* **To do**
1/ From the passage on the Dian Fossey Gorilla Fund that follows, copy out word for word the part that begins with the words containing "The Dian Fossey Gorilla Fund (originally" and ends with "favorite gorilla, Digit.".
2/ Translate this sentence from the passage on the Dian Fossey Gorilla Fund into Spanish: "The non-profit fund was named in memory of Fossey's favorite gorilla, Digit."
3/ Answer these questions using the passage on the Dian Fossey Gorilla Fund:
(a) In what year did Dian Fossey create the Digit Fund?
(b) What campus did the Fossey Fund open in Rwanda in 2022?
(c) Which group of gorillas is featured in the Netflix documentary?

* **Page text**

════

The Dian Fossey Gorilla Fund (originally the Digit Fund) is a nonprofit organization based in Atlanta, Georgia, for the protection of endangered mountain gorillas and Grauer's gorillas. The Digit Fund was created by Dian Fossey in 1978 to finance her anti-poaching patrols and prevent further poaching of the mountain gorillas. Fossey established the Karisoke Research Center in the Virunga Volcanoes of Rwanda. The non-profit fund was named in memory of Fossey's favorite gorilla, Digit.

Today, the Dian Fossey Gorilla Fund operates gorilla protection, education, science and community programs in Rwanda and the Democratic Republic of the Congo. In 2022, the Fossey Fund opened the Ellen DeGeneres Campus in Rwanda, which helps continue Fossey's mission and further support gorilla conservation.

==Current activities==
The Dian Fossey Gorilla Fund continues to operate the Karisoke Research Center, which Fossey founded in 1967, with daily gorilla monitoring and patrols. The Fossey Fund now operates gorilla protection, education, science and community programs in Volcanoes National Park in Rwanda and in the Nkuba Conservation Area in the Democratic Republic of the Congo. Fossey Fund scientists and collaborators conduct studies about gorillas and the surrounding biodiversity in their habitats. The work begun by Fossey has now become one of the longest-running studies on any primate in the world. Multiple studies have shown that daily protection, the presence of researchers and the support of local communities have been tied to successful conservation.

Fossey's work with the gorillas was noted by David Attenborough in his 1978 filming for "Life on Earth" and in 2026 was featured in the Netflix documentary "A Gorilla Story: Told by David Attenborough." The film features the Pablo group of gorillas, first seen by Dian Fossey.

════

* **Dataset extract**
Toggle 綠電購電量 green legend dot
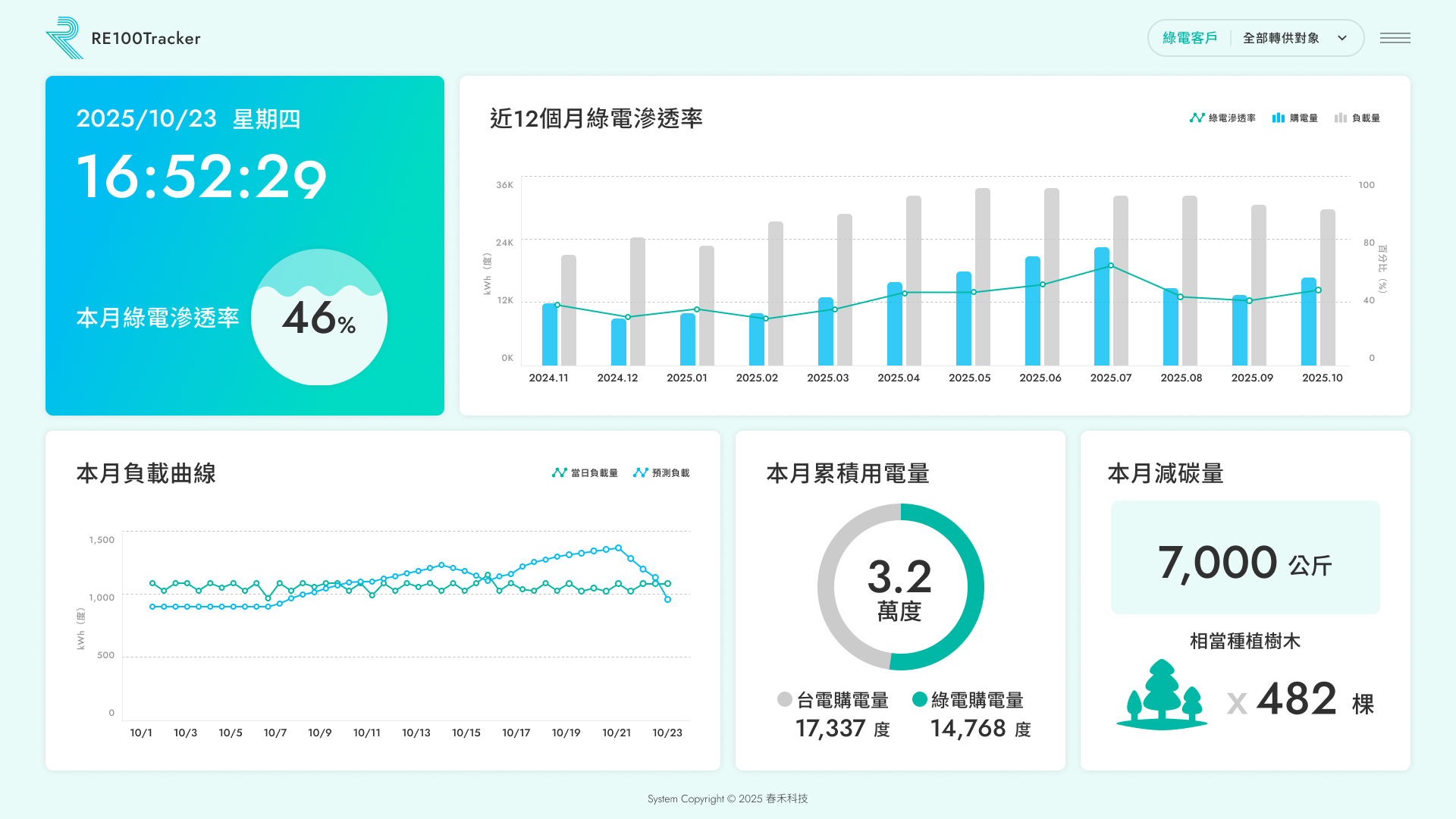This screenshot has height=819, width=1456. click(920, 699)
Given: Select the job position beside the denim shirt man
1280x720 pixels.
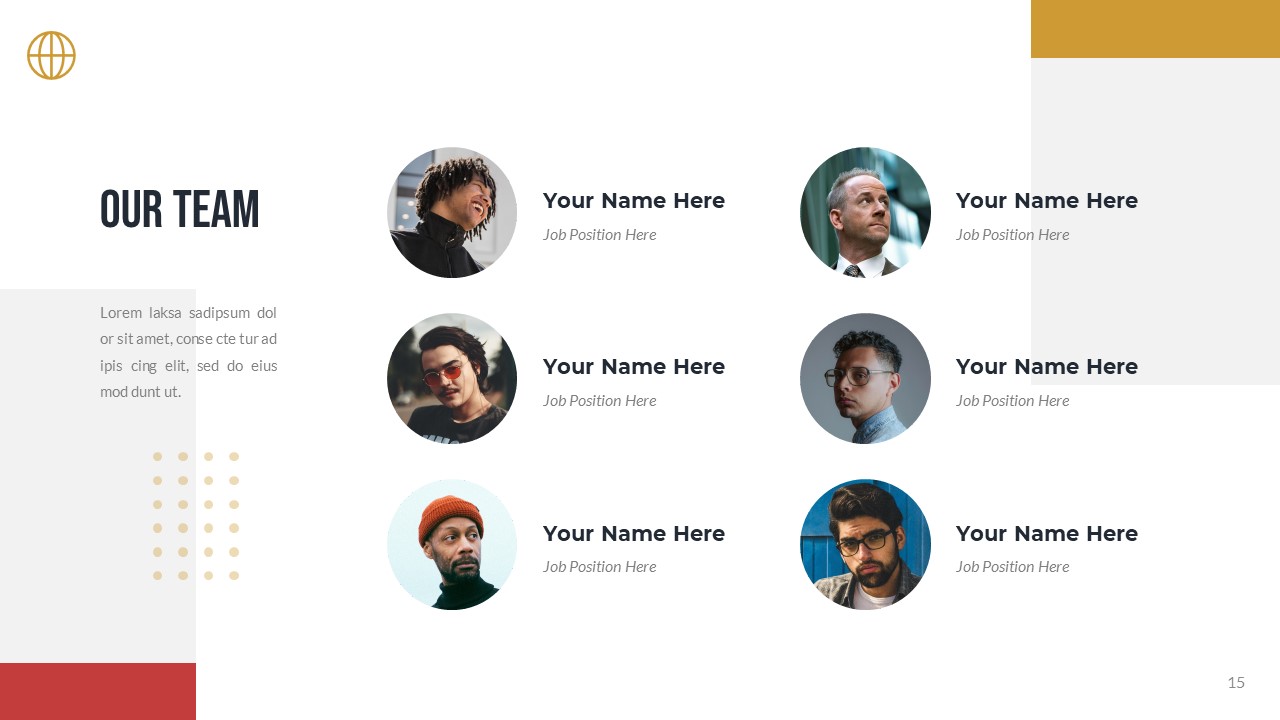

════

* **Solution list**
1/
The Dian Fossey Gorilla Fund (originally the Digit Fund) is a nonprofit organization based in Atlanta, Georgia, for the protection of endangered mountain gorillas and Grauer's gorillas. The Digit Fund was created by Dian Fossey in 1978 to finance her anti-poaching patrols and prevent further poaching of the mountain gorillas. Fossey established the Karisoke Research Center in the Virunga Volcanoes of Rwanda. The non-profit fund was named in memory of Fossey's favorite gorilla, Digit.

2/ El fondo sin fines de lucro recibió su nombre en memoria del gorila favorito de Fossey, Digit.

3/
(a) 1978
(b) The Ellen DeGeneres Campus
(c) The Pablo group